= Gitte Haslebo =

Danish psychologist

Gitte Haslebo (born 4 December 1943, in Copenhagen) is a Danish scientist, author, and organisational psychologist who works as a consultant and offers training courses within a social constructionist framework. She is an associate with the Taos Institute.

== Background ==
Haslebo was born in Copenhagen, Denmark, in 1943, the daughter of Harald and Else Haslebo. She was raised in Vanloese and Skovlunde, where her father founded his construction company, Skovlunde Byggeforretning. She attended Skovlunde Skole until she was 12 years old, when she switched to Lindevangskolen in Ballerup, Copenhagen. In 1960–61 Haslebo spent a year in the United States, graduating in 1961 from Homewood-Flossmoor High School in suburban Chicago. After her return to Denmark, she graduated from high school in 1963.

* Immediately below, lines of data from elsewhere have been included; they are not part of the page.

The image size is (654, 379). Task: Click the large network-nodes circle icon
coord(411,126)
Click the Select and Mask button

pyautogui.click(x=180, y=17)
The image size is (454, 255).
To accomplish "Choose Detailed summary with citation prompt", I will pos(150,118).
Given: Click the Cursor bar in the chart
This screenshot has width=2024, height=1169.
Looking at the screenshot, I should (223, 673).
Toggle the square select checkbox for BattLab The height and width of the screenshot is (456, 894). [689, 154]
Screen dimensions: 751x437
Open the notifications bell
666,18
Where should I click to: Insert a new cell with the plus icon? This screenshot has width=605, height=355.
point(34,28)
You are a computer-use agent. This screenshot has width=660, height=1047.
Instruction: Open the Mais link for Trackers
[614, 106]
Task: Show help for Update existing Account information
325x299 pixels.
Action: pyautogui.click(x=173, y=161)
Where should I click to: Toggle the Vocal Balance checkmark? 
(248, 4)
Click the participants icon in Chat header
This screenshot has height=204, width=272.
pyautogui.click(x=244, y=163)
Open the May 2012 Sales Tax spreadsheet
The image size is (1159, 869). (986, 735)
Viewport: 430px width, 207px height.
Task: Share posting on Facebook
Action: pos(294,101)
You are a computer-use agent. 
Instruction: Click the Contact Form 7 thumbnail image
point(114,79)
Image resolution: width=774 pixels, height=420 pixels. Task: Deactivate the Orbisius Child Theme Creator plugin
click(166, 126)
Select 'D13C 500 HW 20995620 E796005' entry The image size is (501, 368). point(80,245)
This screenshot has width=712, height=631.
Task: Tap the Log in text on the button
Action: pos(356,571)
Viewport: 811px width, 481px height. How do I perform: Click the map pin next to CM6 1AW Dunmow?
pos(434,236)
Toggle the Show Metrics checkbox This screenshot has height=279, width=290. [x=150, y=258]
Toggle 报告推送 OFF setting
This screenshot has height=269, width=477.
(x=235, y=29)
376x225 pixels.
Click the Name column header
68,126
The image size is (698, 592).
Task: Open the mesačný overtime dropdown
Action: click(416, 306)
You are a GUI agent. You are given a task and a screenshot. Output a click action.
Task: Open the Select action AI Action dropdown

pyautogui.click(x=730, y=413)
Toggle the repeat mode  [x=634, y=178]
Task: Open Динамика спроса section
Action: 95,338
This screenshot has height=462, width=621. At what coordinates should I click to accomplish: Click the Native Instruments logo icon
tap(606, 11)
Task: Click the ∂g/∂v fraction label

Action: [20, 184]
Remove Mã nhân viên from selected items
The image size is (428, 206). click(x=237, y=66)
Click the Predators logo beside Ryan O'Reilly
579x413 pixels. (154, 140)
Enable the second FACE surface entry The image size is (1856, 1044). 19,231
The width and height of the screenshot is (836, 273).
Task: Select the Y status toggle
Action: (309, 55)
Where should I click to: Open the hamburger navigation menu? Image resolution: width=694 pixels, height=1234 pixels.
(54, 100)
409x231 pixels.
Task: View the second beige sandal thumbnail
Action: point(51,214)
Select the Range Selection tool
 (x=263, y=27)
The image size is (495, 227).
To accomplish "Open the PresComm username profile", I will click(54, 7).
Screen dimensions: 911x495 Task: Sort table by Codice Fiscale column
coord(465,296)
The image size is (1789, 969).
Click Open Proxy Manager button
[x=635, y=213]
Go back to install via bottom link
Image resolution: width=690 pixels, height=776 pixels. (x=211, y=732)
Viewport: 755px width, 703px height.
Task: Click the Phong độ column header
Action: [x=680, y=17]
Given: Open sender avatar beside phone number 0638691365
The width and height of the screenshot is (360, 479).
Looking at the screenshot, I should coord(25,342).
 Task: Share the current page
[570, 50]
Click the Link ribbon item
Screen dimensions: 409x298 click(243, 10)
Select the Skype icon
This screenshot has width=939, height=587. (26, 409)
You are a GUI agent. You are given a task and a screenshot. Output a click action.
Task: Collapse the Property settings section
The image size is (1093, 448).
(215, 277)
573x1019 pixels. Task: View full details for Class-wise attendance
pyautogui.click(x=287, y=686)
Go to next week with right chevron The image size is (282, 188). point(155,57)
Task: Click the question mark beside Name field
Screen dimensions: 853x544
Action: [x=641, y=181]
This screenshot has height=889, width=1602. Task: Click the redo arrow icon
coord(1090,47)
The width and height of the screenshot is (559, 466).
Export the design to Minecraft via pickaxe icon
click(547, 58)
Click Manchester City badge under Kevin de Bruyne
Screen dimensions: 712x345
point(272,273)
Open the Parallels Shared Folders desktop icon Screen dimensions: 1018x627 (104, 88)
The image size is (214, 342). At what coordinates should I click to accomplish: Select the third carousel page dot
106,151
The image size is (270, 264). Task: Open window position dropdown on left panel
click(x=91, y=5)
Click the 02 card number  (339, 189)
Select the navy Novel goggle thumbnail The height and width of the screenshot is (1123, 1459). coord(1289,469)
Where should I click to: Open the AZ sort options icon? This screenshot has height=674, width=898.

Haslebo completed a master's degree in business administration in 1968 at the University of Kansas and took a degree as a psychologist from the University of Copenhagen in 1970. She also has a Scandinavian process consultant degree from the European Institute for Transnational Training.

== Career ==
Haslebo started out as an amanuensis at the University of Copenhagen, where she worked from 1970 to 1972. She then began her career as a scientist at the newly established Sydjysk Universitetscenter. She then worked at the Low Income Commission until 1983. After about a year as an official at the Danish Ministry of Environment, she was made head of education for the Danish School of Public Administration, where she was employed until 1989. The following two years she worked for Kommunedata as head of human resources. In 1991 Haslebo founded her own company and now works as an organizational consultant.

== Publications ==

=== Books ===
- Practicing Relational Ethics in Organizations, TAOS Institute Publications, 2012.
- Nye veje for journalistik – Når sprog skaber virkeligheder, Dansk Psykologisk Forlag, 2010, ISBN 978-87-7706-673-3.
- Etik i organisationer – fra gode hensigter til bedre handlemuligheder, Dansk Psykologisk Forlag, 2007, ISBN 978-87-77-06455-5.
- Relationer i organisationer – en verden til forskel, Dansk Psykologisk Forlag, 2007, ISBN 978-87-77-06351-0.
- Erhvervspsykologi i praksis – metoder til fælles bevægelse, Dansk Psykologisk Forlag, 1998, ISBN 978-87-77-06874-4.
- Konsultation i organisationer – hvordan mennesker skaber ny mening, Dansk Psykologisk Forlag, 1997, ISBN 978-87-77-06344-2.

=== Articles ===
- Etik i særklasse, I: Offentlig ledelse, særtryk, nr. 4., 2010
- Anerkendende og relationel ledelsesudvikling, I: Ledelse i udvikling, sept., s. 46–48.
- Fra lederudvikling til ledelsesudvikling, I: Tidsskrift om personaleledelse, nr. 4, s. 10–14.
- Lederen som coach – forskellige vinkler på magt og etik, I: Erhvervspsykologi, vol. 5, nr. 2, s.22 – 43.
- Positionsskift og erkendelse i organisationer, Erhvervspsykologi, vol. 1, nr. 1, s. 54–67.